Doris Basic Principles

Doris Overview

Doris is a high-performance, real-time analytical database based on MPP architecture. It can return query results of mass data in sub-seconds and can support high-concurrency point queries and high-throughput complex analysis. All this makes Doris an ideal tool for report analysis, ad-hoc query, unified data warehouse, and data lake federated query acceleration. On Doris, users can build various applications, such as user behavior analysis, AB test platform, log retrieval analysis, user portrait analysis, and order analysis.
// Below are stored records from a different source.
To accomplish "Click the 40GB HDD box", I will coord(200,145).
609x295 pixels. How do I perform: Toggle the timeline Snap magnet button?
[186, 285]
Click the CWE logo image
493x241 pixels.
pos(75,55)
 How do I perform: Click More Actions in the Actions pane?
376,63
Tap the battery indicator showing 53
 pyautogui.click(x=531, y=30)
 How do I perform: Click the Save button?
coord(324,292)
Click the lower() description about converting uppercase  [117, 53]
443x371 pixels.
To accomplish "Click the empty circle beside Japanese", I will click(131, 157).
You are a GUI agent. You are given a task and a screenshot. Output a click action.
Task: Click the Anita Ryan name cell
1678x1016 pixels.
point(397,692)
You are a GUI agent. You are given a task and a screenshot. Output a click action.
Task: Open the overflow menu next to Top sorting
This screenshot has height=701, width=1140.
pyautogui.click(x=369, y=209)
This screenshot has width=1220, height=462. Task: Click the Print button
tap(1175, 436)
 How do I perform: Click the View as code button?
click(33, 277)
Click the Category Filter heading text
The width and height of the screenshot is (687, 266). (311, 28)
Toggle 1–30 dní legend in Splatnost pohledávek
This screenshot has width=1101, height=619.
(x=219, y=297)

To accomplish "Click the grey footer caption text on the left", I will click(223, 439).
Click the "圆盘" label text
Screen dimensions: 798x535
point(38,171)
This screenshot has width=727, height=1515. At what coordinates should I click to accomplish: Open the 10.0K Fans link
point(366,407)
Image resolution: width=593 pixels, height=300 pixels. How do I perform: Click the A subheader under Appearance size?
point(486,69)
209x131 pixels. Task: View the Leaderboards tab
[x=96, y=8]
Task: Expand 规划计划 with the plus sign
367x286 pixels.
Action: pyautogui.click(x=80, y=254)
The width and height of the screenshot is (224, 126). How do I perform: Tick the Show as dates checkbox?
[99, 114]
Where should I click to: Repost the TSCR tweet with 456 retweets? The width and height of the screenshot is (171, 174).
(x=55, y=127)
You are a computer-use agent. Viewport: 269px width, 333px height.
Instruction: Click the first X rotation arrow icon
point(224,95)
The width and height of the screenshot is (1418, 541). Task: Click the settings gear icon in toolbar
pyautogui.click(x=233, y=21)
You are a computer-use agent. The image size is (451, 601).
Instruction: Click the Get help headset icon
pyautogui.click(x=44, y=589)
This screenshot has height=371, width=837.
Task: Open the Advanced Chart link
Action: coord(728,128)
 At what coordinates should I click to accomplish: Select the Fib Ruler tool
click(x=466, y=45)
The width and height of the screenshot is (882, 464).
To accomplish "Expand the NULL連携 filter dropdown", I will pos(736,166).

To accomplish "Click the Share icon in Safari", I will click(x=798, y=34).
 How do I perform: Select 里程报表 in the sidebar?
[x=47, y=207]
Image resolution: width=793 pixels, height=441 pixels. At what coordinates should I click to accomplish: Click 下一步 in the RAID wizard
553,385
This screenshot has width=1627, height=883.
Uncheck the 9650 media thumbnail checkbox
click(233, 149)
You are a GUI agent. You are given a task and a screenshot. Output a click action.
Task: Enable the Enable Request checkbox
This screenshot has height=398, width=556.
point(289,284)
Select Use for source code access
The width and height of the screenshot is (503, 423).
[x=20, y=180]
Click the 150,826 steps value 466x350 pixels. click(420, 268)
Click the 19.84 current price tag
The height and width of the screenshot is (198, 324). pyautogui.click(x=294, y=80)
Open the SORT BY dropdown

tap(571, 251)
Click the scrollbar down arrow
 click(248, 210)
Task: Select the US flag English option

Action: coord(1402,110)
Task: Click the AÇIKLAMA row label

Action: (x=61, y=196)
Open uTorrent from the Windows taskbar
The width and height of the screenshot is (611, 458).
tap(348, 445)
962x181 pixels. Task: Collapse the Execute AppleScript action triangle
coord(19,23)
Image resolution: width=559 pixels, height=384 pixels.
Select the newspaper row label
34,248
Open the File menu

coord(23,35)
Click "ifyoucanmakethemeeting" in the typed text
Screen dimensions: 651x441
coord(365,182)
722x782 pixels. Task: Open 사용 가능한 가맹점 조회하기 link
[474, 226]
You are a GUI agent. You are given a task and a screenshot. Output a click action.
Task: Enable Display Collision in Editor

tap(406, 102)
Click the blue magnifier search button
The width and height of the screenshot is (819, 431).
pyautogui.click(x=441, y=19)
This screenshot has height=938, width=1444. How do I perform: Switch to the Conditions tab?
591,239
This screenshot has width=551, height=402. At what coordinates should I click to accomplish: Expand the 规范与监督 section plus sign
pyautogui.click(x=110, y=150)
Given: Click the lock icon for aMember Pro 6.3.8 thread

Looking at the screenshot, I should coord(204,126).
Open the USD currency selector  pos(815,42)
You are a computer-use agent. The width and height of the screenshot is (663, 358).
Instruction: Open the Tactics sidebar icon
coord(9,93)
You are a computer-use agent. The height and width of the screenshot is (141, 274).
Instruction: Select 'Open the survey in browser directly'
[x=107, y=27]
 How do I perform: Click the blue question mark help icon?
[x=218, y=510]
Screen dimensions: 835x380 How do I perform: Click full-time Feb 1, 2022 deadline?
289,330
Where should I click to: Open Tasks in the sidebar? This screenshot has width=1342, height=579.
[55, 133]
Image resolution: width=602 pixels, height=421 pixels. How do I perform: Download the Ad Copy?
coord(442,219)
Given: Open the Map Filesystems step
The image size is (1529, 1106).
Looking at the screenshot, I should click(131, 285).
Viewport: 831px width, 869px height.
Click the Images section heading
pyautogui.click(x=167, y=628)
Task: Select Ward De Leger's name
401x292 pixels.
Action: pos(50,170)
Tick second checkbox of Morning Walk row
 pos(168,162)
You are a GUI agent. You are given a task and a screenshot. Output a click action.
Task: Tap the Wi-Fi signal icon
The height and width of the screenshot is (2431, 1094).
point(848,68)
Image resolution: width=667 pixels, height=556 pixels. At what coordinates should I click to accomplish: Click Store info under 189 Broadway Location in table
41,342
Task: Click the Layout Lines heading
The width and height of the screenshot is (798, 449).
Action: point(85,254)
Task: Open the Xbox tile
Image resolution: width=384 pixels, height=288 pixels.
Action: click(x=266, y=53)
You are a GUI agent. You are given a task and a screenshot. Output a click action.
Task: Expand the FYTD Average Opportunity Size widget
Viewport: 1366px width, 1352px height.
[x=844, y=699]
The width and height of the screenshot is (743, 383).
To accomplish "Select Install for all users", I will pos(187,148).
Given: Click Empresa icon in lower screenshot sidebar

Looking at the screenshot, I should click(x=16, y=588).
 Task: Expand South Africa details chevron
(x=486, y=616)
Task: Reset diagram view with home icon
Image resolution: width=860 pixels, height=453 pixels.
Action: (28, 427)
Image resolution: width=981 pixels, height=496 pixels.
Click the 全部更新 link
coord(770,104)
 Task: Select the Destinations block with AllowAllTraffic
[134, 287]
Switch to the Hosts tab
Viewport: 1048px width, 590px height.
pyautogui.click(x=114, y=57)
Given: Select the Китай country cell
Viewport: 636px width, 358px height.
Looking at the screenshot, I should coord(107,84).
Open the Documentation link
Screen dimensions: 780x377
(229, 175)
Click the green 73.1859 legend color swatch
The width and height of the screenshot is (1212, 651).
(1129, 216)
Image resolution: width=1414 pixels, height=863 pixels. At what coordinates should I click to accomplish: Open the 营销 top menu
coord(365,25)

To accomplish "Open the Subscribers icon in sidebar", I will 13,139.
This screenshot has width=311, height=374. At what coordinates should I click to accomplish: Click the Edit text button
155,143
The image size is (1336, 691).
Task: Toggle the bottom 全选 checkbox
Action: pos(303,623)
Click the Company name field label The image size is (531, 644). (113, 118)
Doris, formerly known as Palo, was initially created to support ad reporting business. Currently, the Apache Doris community has gathered more than 300 contributors from hundreds companies in different industries, and the number of active contributors is close to 100 per month. In June 2022, Apache Doris graduated from Apache incubator as a Top-Level Project. Doris now has a wide user base in China and around the world. Doris has been used in the production environment of more than 500 enterprises worldwide. Of the top 50 Chinese Internet companies by market capitalization (or valuation), more than 80% are long-term users of Doris. It is also widely used in some traditional industries such as finance, energy, and manufacturing.

Doris Architecture

Doris uses the MPP architecture to query data. Data is concurrently queried between nodes and within a node. Distributed shuffle join of multiple large tables is supported. The performance of multi-table joint query is excellent, which can better cope with service query in various complex scenarios.

Figure 1 Doris architecture
Click to enlarge

The overall architecture of the Doris engine is very simple. There are two types of processes:

Frontend nodes process user access requests, plan query parsing, and manage metadata and nodes.
Backend nodes are responsible for both storing data and executing query plans.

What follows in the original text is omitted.